*What to work on:*
Work through the data line by line, gathering every line that has the word "post".

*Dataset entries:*

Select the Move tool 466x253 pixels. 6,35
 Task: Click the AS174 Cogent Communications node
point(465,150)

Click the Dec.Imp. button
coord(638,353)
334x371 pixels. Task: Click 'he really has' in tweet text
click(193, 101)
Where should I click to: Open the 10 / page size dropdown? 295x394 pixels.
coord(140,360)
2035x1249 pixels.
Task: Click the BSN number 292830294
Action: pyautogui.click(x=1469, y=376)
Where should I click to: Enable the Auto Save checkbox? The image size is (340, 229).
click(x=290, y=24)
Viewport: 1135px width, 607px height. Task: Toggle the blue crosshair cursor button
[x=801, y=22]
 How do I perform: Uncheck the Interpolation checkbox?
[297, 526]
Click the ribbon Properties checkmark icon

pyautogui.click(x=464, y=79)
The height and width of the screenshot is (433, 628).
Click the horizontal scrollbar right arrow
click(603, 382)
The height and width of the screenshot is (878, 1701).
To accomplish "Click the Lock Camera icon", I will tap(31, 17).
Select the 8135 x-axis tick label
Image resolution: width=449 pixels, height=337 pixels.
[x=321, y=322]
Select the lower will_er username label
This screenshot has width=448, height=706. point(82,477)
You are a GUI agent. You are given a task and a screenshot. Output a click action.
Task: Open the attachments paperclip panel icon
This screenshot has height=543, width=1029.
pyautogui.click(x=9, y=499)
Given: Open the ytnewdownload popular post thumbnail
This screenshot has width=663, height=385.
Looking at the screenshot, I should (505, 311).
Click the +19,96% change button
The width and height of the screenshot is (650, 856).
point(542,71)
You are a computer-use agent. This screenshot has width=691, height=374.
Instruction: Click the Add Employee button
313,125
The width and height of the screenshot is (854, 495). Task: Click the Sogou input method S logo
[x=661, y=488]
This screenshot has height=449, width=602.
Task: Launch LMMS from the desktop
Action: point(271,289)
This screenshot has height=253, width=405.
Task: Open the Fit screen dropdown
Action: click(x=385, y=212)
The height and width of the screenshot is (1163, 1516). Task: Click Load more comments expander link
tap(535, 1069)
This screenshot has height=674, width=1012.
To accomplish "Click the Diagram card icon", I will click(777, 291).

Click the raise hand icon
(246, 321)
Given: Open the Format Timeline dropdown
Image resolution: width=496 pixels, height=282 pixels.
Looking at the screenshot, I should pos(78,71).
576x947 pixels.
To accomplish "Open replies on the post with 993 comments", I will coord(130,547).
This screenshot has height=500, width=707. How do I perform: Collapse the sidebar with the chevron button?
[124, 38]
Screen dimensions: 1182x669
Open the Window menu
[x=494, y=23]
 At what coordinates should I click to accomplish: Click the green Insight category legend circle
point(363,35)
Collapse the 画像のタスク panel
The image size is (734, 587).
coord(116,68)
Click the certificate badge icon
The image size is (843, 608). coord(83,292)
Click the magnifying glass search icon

*Solution to the problem:*
Given: Open the ytnewdownload popular post thumbnail
To accomplish "Open replies on the post with 993 comments", I will coord(130,547).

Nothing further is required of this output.